Wall Street recule, estomaquée par la montée du chômage aux Etats-Unis

 La Bourse de New York a fini en nette baisse vendredi, fléchissant face à la montée du chômage aux Etats-Unis qui alimente les craintes d'un ralentissement de la croissance économique au deuxième trimestre: le Dow Jones a perdu 0,79% et le Nasdaq 1,46%.Selon des chiffres définitifs, le Dow Jones Industrial Average a perdu 97,29 points à 12.151,26 points, et le Nasdaq, à dominante technologique, 40,53 points à 2.732,78 points.

L'indice élargi Standard & Poor's 500 a reculé de 0,97% (ou 12,78 points) à 1.300,16 points, juste au-dessus de la barre des 1.300 points sous laquelle il est descendu brièvement en séance pour la première fois depuis mi-avril.

"L'emploi, l'emploi, l'emploi. C'est la clé de la reprise économique", a souligné Lindsey Pieza, de FTN Financial.

Le marché n'a pas résisté à la faiblesse des chiffres officiels publiés vendredi, avec seulement 54.000 emplois créés en mai, un nombre bien inférieur aux attentes des analystes et au niveau des mois précédents.

"Ce rapport remet en question la viabilité de toute amélioration supplémentaire de l'économie", a indiqué Michael James, de Wedbush Morgan Securities.

Conséquence de la faiblesse des embauches, insuffisantes pour absorber les nouveaux entrants sur le marché du travail, le taux de chômage officiel aux Etats-Unis est remonté pour le deuxième mois de suite, à 9,1% de la population active.

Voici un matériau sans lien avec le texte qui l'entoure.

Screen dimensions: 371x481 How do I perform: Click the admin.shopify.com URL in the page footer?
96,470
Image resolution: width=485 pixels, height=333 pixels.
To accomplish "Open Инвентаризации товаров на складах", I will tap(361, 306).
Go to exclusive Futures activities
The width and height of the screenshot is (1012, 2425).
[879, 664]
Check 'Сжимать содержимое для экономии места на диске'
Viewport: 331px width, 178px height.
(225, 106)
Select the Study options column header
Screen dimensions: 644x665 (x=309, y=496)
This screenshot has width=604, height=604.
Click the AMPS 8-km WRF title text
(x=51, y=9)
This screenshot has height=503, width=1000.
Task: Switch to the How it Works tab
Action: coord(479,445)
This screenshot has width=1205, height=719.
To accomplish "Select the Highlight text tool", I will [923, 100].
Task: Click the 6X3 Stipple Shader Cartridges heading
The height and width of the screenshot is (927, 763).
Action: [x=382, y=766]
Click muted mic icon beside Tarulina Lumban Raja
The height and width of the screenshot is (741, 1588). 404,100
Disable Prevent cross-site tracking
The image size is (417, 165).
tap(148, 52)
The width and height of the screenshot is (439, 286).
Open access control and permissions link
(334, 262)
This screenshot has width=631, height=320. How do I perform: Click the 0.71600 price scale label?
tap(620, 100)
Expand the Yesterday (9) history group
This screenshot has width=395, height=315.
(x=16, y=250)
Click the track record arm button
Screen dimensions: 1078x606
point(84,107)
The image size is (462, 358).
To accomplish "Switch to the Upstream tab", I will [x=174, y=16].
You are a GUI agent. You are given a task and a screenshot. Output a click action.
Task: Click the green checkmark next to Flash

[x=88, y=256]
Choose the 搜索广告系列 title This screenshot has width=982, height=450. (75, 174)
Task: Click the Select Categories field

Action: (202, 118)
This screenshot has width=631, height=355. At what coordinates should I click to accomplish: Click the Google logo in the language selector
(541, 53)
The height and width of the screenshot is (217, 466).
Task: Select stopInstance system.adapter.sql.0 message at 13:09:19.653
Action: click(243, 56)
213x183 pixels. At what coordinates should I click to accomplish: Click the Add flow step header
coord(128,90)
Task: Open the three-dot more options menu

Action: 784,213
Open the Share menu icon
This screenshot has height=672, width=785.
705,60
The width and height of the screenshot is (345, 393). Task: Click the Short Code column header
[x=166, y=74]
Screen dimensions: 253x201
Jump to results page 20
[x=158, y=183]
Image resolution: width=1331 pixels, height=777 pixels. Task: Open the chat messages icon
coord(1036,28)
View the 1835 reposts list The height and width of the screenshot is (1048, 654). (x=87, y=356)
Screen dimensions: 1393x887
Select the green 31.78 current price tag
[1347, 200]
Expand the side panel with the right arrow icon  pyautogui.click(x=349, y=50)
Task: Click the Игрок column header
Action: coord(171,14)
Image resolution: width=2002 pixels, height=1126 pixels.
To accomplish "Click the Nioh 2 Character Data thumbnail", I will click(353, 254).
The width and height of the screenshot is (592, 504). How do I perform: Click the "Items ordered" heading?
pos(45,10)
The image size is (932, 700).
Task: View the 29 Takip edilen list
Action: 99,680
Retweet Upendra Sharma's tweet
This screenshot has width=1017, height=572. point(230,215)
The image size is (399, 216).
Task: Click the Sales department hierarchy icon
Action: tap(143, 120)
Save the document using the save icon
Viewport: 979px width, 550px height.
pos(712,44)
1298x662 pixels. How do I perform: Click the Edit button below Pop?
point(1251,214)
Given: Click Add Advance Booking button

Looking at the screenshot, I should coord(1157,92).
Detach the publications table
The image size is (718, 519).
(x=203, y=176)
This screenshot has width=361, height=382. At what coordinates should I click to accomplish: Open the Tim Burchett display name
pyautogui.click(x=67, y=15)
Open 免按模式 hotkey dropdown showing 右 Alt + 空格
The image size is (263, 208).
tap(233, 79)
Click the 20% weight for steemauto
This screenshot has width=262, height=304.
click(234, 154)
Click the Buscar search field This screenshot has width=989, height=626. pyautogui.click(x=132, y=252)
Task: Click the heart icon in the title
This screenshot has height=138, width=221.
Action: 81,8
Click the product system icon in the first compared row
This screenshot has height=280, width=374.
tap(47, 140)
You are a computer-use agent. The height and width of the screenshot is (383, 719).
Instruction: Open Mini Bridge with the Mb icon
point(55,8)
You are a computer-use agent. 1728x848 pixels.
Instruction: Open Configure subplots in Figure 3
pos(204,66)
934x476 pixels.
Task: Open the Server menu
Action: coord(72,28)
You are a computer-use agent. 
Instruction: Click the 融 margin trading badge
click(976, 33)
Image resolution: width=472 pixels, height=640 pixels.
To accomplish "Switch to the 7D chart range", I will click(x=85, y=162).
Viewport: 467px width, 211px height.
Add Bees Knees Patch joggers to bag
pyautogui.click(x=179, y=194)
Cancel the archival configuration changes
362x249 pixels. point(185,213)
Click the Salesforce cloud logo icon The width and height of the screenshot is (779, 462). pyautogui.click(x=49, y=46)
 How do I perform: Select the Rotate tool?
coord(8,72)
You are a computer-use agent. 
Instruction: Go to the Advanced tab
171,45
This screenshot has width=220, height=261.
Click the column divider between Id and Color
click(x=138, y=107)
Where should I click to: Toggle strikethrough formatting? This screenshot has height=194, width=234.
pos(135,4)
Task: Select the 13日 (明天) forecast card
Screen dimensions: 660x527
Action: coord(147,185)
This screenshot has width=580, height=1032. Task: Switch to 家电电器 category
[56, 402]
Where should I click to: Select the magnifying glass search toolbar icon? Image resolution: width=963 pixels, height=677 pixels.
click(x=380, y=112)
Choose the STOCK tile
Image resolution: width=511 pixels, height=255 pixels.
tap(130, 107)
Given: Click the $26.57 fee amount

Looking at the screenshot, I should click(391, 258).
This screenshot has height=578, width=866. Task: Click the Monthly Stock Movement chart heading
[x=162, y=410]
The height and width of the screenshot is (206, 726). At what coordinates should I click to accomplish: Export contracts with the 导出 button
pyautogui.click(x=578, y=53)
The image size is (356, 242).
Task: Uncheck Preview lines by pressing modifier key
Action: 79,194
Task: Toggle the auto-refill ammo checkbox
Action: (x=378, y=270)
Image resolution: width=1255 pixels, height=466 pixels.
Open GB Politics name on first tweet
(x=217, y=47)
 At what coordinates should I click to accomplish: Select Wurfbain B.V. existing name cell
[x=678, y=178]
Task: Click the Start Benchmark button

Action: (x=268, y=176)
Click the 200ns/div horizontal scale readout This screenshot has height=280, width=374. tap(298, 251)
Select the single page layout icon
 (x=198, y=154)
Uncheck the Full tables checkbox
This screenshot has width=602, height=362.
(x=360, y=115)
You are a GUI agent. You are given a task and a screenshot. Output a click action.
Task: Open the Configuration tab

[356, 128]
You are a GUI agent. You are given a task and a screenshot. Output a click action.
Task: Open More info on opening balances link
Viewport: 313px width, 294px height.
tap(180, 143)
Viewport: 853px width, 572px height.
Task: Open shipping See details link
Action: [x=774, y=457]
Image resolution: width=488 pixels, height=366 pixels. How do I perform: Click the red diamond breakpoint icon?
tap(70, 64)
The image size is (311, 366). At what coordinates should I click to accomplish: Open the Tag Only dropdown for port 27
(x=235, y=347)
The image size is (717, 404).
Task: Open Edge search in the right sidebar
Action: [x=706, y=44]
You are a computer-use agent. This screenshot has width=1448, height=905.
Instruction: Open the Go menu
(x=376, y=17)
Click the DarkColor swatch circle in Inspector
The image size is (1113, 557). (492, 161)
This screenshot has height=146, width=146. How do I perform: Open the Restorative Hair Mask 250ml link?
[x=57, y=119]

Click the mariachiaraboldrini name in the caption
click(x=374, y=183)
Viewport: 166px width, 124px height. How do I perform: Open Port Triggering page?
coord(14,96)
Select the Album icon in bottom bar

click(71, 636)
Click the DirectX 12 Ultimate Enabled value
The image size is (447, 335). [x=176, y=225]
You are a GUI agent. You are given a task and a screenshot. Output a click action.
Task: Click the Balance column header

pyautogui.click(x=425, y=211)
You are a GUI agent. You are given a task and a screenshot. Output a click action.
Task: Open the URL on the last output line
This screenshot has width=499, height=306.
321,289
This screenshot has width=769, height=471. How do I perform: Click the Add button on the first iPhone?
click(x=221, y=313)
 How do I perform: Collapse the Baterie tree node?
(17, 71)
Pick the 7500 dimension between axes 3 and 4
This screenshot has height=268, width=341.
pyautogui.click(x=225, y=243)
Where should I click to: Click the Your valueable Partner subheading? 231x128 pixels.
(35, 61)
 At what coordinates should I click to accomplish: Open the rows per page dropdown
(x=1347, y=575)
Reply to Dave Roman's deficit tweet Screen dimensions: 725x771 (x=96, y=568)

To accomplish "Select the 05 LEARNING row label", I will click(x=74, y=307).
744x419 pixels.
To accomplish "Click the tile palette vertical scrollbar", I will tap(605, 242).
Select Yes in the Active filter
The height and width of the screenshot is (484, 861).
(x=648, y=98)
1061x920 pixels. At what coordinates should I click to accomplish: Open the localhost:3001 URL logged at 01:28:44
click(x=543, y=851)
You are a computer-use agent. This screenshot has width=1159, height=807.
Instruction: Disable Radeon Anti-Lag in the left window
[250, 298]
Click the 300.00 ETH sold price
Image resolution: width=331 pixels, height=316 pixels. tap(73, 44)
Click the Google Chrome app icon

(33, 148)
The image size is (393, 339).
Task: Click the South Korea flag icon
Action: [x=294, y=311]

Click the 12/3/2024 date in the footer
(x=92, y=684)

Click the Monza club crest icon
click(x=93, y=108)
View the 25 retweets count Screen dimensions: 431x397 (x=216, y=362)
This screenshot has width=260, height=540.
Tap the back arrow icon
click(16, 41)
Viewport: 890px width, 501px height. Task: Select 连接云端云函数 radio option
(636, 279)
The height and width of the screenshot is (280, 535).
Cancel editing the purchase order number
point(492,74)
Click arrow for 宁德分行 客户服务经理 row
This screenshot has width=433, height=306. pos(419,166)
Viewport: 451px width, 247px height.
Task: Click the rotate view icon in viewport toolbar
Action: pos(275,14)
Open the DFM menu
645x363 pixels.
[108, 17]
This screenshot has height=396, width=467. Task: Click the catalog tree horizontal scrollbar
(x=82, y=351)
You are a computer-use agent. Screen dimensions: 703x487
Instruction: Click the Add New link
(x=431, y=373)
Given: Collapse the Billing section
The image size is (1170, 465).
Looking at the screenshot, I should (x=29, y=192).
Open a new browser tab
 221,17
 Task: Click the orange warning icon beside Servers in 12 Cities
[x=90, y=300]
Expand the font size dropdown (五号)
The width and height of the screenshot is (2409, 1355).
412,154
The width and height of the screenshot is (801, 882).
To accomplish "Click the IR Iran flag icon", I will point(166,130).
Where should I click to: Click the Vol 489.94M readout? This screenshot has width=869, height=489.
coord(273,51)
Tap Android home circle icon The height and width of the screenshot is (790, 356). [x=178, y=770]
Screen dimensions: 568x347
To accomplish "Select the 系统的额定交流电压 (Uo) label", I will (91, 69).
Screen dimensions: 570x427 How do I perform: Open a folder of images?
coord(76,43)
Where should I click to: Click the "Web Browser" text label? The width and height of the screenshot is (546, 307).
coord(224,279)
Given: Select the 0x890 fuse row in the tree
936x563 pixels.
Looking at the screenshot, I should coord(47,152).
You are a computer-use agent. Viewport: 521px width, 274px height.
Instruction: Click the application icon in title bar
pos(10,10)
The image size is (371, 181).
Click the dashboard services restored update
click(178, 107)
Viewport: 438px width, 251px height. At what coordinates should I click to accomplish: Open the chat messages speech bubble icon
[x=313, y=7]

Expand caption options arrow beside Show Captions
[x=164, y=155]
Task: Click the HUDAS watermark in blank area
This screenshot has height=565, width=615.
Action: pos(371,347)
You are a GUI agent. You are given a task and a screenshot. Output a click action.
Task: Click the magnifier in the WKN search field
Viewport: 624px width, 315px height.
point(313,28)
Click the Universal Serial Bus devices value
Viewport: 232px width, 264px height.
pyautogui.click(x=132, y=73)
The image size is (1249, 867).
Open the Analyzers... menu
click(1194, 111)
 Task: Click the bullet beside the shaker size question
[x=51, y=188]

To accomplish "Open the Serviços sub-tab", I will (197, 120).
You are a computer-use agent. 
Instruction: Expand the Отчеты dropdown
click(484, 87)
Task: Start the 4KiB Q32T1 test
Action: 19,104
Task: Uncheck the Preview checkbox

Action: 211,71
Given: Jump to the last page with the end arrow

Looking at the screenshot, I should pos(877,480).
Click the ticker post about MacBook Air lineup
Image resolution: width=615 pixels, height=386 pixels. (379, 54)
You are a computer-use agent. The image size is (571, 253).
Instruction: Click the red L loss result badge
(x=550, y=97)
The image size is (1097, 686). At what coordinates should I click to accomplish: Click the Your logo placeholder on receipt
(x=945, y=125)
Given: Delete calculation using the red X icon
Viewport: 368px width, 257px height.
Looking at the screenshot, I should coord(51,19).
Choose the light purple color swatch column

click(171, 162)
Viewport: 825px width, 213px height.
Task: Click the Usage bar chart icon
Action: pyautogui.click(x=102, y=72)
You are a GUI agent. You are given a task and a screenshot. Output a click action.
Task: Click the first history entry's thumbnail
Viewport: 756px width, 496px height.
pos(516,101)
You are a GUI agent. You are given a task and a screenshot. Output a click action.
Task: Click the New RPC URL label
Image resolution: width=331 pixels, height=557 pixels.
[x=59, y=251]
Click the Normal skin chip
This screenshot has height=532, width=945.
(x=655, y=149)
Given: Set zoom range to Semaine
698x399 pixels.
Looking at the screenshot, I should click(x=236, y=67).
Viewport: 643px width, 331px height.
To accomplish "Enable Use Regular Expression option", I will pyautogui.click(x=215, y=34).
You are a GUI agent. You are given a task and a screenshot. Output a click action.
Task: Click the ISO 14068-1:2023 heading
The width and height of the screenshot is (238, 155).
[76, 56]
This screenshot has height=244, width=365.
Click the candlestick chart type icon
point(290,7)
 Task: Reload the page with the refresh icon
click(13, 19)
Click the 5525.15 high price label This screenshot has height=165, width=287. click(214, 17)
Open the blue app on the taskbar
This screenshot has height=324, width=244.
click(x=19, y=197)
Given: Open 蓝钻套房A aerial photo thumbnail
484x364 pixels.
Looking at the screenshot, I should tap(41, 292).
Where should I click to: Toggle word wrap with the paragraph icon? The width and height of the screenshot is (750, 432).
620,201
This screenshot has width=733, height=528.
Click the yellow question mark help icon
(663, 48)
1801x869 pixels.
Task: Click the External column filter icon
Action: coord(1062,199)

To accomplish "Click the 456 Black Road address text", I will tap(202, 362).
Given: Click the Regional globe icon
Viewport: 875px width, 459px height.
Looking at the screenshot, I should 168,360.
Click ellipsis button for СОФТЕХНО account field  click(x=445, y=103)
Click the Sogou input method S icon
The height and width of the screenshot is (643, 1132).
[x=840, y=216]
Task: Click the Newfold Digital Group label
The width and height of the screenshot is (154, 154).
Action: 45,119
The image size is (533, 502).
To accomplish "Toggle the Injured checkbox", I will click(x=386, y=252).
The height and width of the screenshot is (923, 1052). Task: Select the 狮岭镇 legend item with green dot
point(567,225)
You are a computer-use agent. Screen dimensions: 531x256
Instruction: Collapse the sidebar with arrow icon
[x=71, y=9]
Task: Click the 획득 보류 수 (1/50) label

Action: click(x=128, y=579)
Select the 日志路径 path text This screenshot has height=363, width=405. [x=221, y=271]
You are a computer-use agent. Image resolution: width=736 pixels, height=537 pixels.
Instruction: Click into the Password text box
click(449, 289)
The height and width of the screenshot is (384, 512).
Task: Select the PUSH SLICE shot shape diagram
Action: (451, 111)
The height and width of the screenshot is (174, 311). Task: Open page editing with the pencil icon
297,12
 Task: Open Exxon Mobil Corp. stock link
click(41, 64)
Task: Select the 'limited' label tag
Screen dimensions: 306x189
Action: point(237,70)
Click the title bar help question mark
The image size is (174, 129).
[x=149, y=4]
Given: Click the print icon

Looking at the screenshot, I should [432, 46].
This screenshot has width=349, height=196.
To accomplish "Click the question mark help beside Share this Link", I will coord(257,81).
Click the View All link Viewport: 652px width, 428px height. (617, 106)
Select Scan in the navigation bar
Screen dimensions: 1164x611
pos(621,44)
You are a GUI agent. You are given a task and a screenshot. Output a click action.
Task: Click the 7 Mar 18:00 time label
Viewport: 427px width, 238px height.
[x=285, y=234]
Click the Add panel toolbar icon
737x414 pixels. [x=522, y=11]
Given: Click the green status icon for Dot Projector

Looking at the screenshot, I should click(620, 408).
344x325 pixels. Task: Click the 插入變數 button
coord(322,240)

Le rapport "mine vraiment la confiance des investisseurs", a rapporté Lindsey Pieza. "Pour la suite, il n'y a pas vraiment de dynamique dans le marché", a ajouté l'analyste.

Le marché a un peu comblé ses pertes en milieu de matinée, après la publication de l'indice ISM dans les services qui a montré une accélération de l'activité en mai aux Etats-Unis.

"Ce n'est toujours pas le rythme observé au premier trimestre, mais c'est en territoire positif. Toutefois, ça n'est pas assez pour contrecarrer la faiblesse du marché du travail", a souligné Mme Pieza.

Le marché a gardé un oeil sur l'Europe, sans vraiment réagir au feu vert donné par la Troïka représentant les créanciers de la Grèce, zone euro et FMI, au versement "début juillet" de la cinquième tranche du prêt de 110 milliards d'euros consenti au pays, sous réserve d'accord "sur les modalités de financement" de son redressement.

Les secteurs de l'industrie, de la technologie et de la consommation de biens non-essentiels ont été les plus affectés par les craintes de ralentissement de la croissance.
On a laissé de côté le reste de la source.